Chiunque pensi che I generi estremi siano morti o a corto di idee dovrebbe mettersi nei panni dei musicisti appartenenti al genere. Introdurre novità o stravolgere qualche regola non è affatto semplice, anche perché il rischio di non essere ‘capiti’ procede a pari passo con l’accusa di ‘ripetersi’. I fans, le audience, vanno portate passo a passo verso nuovi lidi, in modo da lasciar loro tempo di fagocitare e digerire certe nuove soluzioni.

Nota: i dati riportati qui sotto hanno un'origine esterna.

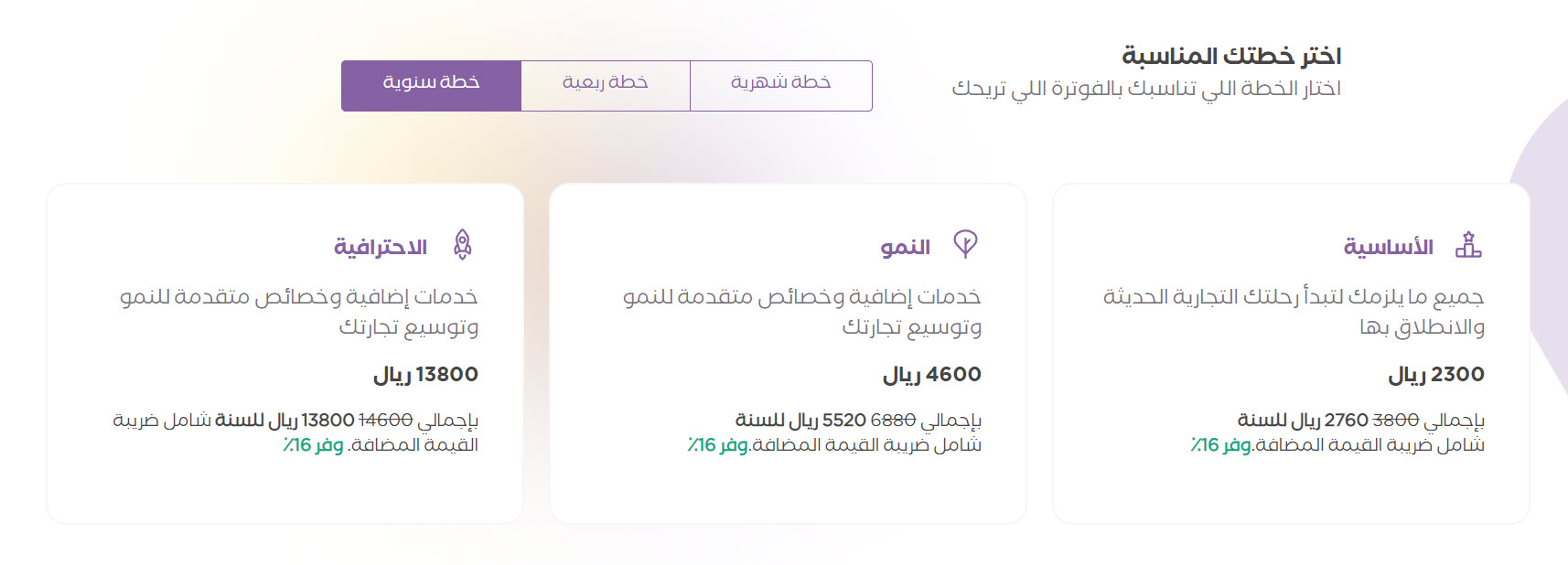Click the struck-through 6880 price
The image size is (1568, 565).
point(893,421)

Gli Unleashed suonano sempre un death metal epico, carico di doppie casse e riff granitici…la vecchia scuola a cui appartiene la band nordica, con ormai ventisei primavere alle proprie spalle, si basa su un death metal diretto che si sposta sul thrash, sul prog o sull’extreme a seconda delle necessità, mettendo in campo una decina di tracce che non smettono mai di mordere nel profondo. La verve oscura di Johnny e soci permette di godere del solito alone opprimente che carica le strutture di pesantezza e forza prorompente, dove i pochi spazi di respiro sono caratterizzati da intro e outro acustici dal forte sapore scandinavo.
La produzione è professionale e meticolosa, dove ogni minimo particolare viene trattato con cura e rispetto…le performance sono mirate alla devastazione completa e alla perfetta ambientazione delle lyrics, dove spietatezza e forza vichinga entrano in gioco di prepotenza. I suoni sono glaciali e pungenti, capaci di dare all’ascoltatore quel senso di ‘gelo baltico’ tipico di certe uscite discografiche.
Si picchia duro con il duo d’apertura “A New Day Will Rise” e “They Came To Die”, dove la voce gutturale di Johnny incarna odio e morte; “The Bolt Thrower”, “Let The Hammer Fly” e la conclusiva “Welcome The Son Of Thor” rappresentano i capitoli più accessibili, grazie ai cori semplici e forzatamente ripetuti, mentre “Defenders Of Midgard” e “Dawn Of The Nine” si forgiano come le vere perle del disco, forti dell’incedere collerico e dal grande pathos.
Come sempre gli Unleashed rimangono un act estremo di difficile assimilazione…ma grazie ad ascolti ripetuti e a una maggiore apertura mentale potrete considerare “Dawn Of The Nine” come l’ennesima conferma che il death metal non è morto ma, al contrario, può ancora stupire.